Tebaldo turned angrily as he spoke, and his eyelids drooped at the corners, like a vulture's.

'You two are not made to be believed,' he said, growing more cold, 'I sometimes forget, but you soon remind me of the fact again. You said distinctly this evening that you would go home with our mother—'

'So I did,' interrupted Francesco. 'I did not promise to stay there—'

'I will not argue with you—'

'No. It would be useless, as you are in the wrong. I am going to hear the act. Good night.'

Francesco walked quickly down the passage. He did not turn to look behind him, but it was not until he was at the back of the stage, groping his way amidst lumber and dust towards the other side, that he felt safe from any further violence.

Tebaldo had no intention of following. He stood quite still under the gaslight for a few seconds, and then opened the door of the dressing-room again. He knew that the maid was there alone.

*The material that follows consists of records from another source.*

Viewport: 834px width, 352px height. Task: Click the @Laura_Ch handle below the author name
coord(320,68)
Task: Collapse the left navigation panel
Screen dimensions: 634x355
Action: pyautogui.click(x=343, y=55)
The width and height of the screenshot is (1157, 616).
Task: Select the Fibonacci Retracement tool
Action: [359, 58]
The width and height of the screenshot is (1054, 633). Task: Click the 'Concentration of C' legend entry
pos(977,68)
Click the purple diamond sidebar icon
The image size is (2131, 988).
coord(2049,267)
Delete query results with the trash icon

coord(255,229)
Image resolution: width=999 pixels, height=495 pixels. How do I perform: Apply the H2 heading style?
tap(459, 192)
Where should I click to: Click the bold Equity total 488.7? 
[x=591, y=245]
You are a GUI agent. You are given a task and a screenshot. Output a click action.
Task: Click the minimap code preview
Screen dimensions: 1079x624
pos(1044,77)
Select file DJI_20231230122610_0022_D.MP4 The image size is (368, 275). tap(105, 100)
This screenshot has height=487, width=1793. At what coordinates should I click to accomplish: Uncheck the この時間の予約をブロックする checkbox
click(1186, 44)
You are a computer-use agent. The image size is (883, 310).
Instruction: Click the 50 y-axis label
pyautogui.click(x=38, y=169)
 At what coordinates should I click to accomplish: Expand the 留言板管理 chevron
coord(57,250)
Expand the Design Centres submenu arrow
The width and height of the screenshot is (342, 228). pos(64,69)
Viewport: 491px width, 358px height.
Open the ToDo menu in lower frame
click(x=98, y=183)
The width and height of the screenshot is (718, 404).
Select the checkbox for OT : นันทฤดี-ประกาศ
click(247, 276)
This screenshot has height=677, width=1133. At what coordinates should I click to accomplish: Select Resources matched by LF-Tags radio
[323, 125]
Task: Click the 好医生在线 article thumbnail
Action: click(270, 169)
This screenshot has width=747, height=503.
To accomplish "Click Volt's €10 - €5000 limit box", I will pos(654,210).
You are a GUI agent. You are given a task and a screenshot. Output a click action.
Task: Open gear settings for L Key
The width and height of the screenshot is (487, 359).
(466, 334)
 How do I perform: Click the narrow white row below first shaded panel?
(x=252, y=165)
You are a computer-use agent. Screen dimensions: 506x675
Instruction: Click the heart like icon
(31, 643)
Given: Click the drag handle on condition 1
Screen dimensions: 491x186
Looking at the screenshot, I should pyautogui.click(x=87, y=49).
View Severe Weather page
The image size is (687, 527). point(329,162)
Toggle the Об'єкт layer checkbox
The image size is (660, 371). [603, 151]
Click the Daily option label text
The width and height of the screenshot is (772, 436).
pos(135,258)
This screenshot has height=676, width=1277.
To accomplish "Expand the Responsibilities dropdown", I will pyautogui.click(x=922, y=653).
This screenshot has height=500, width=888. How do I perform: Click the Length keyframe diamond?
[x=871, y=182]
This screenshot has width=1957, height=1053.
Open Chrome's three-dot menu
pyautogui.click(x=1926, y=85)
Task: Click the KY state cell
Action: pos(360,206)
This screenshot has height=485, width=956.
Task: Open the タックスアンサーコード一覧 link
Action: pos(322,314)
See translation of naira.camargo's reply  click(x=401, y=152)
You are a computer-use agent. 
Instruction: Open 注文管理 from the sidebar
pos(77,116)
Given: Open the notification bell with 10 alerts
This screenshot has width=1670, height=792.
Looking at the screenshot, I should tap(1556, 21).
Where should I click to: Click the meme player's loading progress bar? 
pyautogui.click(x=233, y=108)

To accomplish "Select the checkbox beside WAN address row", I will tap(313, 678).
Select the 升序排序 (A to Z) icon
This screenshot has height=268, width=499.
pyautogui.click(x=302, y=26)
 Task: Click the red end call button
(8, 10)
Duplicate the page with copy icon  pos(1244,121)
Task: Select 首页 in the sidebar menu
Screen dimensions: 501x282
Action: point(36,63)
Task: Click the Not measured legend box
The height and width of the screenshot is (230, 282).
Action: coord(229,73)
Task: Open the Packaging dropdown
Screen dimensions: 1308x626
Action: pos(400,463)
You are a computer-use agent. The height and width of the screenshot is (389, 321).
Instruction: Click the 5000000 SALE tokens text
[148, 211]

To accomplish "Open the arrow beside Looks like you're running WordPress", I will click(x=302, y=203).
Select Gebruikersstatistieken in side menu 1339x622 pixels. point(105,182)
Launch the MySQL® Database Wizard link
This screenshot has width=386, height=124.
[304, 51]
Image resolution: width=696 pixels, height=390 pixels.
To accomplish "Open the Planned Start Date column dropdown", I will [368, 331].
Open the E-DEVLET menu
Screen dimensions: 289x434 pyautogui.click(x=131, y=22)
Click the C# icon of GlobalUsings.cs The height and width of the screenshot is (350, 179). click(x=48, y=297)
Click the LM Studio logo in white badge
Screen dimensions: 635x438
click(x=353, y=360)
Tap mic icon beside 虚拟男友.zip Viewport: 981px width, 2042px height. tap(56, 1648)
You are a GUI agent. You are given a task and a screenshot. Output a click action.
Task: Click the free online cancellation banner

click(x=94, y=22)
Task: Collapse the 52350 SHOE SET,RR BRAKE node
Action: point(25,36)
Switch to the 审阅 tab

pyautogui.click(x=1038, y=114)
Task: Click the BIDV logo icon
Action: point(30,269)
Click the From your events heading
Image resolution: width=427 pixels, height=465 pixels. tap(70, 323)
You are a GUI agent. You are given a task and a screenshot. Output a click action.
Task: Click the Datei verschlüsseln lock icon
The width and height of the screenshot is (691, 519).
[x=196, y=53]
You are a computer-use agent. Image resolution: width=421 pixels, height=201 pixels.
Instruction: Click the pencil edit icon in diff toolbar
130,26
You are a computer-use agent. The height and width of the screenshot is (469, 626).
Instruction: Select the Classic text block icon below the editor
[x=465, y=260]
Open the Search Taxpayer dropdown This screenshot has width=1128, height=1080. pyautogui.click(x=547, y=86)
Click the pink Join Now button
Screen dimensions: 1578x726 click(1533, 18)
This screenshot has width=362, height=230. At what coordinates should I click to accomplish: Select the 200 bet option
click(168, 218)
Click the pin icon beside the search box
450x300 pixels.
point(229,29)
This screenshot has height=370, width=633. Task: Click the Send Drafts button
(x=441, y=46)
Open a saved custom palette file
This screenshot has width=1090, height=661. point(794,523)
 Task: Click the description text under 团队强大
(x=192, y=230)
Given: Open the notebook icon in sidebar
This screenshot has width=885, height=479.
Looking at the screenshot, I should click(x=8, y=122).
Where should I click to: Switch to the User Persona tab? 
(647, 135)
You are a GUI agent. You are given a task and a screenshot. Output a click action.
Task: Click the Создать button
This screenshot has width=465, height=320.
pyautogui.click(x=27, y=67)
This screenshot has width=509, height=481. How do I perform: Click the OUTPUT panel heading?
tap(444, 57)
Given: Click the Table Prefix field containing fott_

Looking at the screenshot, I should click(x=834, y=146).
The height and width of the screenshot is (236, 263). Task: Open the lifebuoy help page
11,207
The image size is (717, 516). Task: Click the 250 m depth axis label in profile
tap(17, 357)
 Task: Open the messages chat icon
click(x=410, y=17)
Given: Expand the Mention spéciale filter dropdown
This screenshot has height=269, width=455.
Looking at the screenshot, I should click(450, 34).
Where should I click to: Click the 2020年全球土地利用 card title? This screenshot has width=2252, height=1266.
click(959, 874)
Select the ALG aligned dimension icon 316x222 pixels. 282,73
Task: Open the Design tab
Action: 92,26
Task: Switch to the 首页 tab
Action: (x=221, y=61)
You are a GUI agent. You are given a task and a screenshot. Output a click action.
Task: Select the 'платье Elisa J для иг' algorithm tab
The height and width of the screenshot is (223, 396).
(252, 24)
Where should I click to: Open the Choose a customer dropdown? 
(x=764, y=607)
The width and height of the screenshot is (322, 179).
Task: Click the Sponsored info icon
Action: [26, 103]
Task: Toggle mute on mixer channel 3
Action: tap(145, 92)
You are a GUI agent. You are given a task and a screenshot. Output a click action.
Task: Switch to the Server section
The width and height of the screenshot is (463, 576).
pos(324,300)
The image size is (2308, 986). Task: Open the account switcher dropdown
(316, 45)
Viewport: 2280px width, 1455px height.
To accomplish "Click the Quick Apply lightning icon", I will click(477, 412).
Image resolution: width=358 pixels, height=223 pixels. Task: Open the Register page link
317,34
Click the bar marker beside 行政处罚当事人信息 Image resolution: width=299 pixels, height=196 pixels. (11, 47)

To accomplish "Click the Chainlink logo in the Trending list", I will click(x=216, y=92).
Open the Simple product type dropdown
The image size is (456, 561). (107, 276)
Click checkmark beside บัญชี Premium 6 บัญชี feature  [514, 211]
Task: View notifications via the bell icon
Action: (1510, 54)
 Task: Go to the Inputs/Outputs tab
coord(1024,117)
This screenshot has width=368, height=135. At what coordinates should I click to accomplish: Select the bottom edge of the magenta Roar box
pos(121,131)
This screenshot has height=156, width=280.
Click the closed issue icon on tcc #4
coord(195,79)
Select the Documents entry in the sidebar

'How long was my brother here before I came?' he asked sharply.

The woman was setting things in order, packing the tinsel-trimmed gown which the singer had worn in the previous scene. She looked up nervously, for she was afraid of Tebaldo.

'A moment, only a moment,' she answered, not pausing in her work, and speaking in a scared tone.

Tebaldo looked at her and saw that she was frightened. He was not in the humour to believe anyone just then, and after a moment's silence, he turned on his heel and went out.